Le papier paraît le dimanche suivant. Titre : Gag à la Culture. Roland Garros commence le lendemain. Mon père reprend ses habits de journaliste sportif. Mais tous ses confrères l’appellent « Monsieur le Ministre » pendant la quinzaine.
Trois semaines après, coup de téléphone. « Bonjour monsieur le ministre. Je voulais vous dire que vous avez en ligne un de ceux que vous avez couillonnés. » Mon père présente ses excuses. L’homme raconte qu’ils ont mis du temps à comprendre le gag, surtout à cause a R25.
Après avoir compris, le ministère a acheté toute la presse de France pendant trois jours : « Vous avez coûté très cher en journaux ».
Après la nomination de Jack Lang dans le gouvernement Rocard, les conseillers ont voulu organiser un dîner avec François Léotard, Jack Lang et Jean-Charles Delesalle, les trois ministres de la culture de cette année-là. Hélas, Lang n’a pas donné suite.
BREAKING. Twitter est un outil pénible, mais il est parfois magique. Par exemple, devinez qui vient de m’appeler pour me raconter sa version de l’histoire ? Le conseiller technique qui avait les pieds sur le bureau ministériel de Jack Lang voilà 32 ans. (poke @jejaber)
En 88, Jean-Jacques Bertrand a 35 ans. Il fait partie du cabinet de François Léotard et sait qu’il va partir contrairement au directeur de l’administration centrale qui fait la visite à mon père. Les directeurs de l’administration centrale ne savent jamais s’ils vont rester.
« J’avais raconté l’histoire à votre père, mais je lui avais demandé de garder le secret. Maintenant, il y a prescription. Cette anecdote est marrante, elle met en lumière la fragilité de nos sociétés humaines », sourit-il au téléphone.
Interloqué par l’arrivée rocambolesque de ce nouveau ministre de la culture en nœud pap’, Jean-Jacques Bertrand scrute les faits et gestes de mon père qui finit donc par en ressentir un sain et profond malaise.
« Ce n’est pas comme ça qu’un nouveau ministre était censé se présenter, ça me paraissait louche », explique-t-il.
Quand le directeur de l’administration centrale lui dit de prévenir le directeur de cabinet de François Léotard pour lui annoncer que son successeur Jean-Charles Delesalle a été nommé, il répond : « Tu sais, c’est sans doute un canular.

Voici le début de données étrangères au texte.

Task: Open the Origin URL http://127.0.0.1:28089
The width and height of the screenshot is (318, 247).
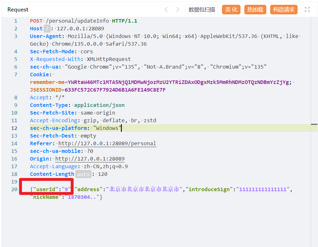Action: point(90,159)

Mais il faut vérifier. »
Il téléphone donc à Michel Boyon, directeur de cabinet de Léotard et lui raconte la grave crise que traverse le Ministère de la culture : « Tu as raison, répond Boyon, ça sent le canular, mais avec les socialistes, il faut se méfier. Si ça se trouve, c’est vraiment le ministre.»

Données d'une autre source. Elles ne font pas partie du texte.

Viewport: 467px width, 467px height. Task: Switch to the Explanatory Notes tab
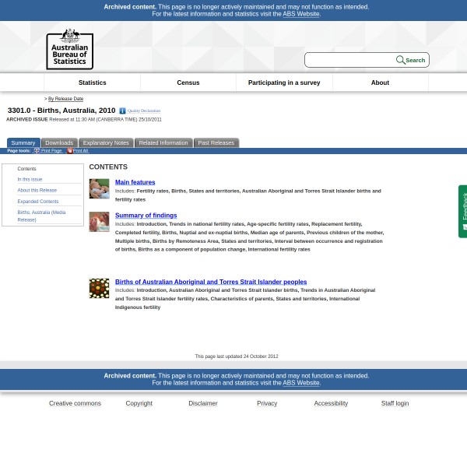pyautogui.click(x=106, y=143)
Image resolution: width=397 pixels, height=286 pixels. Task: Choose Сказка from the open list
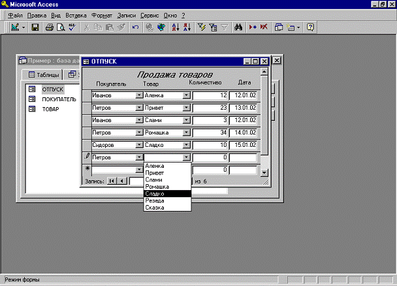pyautogui.click(x=155, y=208)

« Mieux vaut éviter un scandale, je vais vérifier », poursuit le directeur de cabinet de François Léotard.
Michel Boyon appelle donc à Matignon le directeur de cabinet du Premier ministre, Jean-Paul Huchon et lui expose la situation extrêmement tendue et complexe rue de Valois, pendant que mon père en rajoute en donnant rendez-vous à ses collaborateurs à 9h le lendemain.
Après une courte réflexion, Huchon répond : « C’est sans doute un canular, en effet. Mais… Attendez quelques minutes que je vérifie quand même. »
On ne sait pas si Jean-Paul Huchon a directement demandé à Rocard qui était ce satané Delesalle, ni combien de personnes encore après lui ont dit « C’est un canular, mais… laissez moi vérifier quand même ».
L'administration aime se presser lentement. Au bout du compte, quand Jean-Paul Huchon a eu confirmation que cette histoire était bien un gag, mon père avait décampé depuis longtemps.
Quant à Jean-Jacques Bertrand et à ses confrères des cabinets et de l’administration centrale, ils ont fait le boulot : assurer la continuité des services de l’Etat malgré les potacheries de mon père.
Sauf témoignage direct de Jean-Paul Huchon, je pense que l’histoire s'achève sur ce tweet. Bonne soirée et discussions post-remaniement.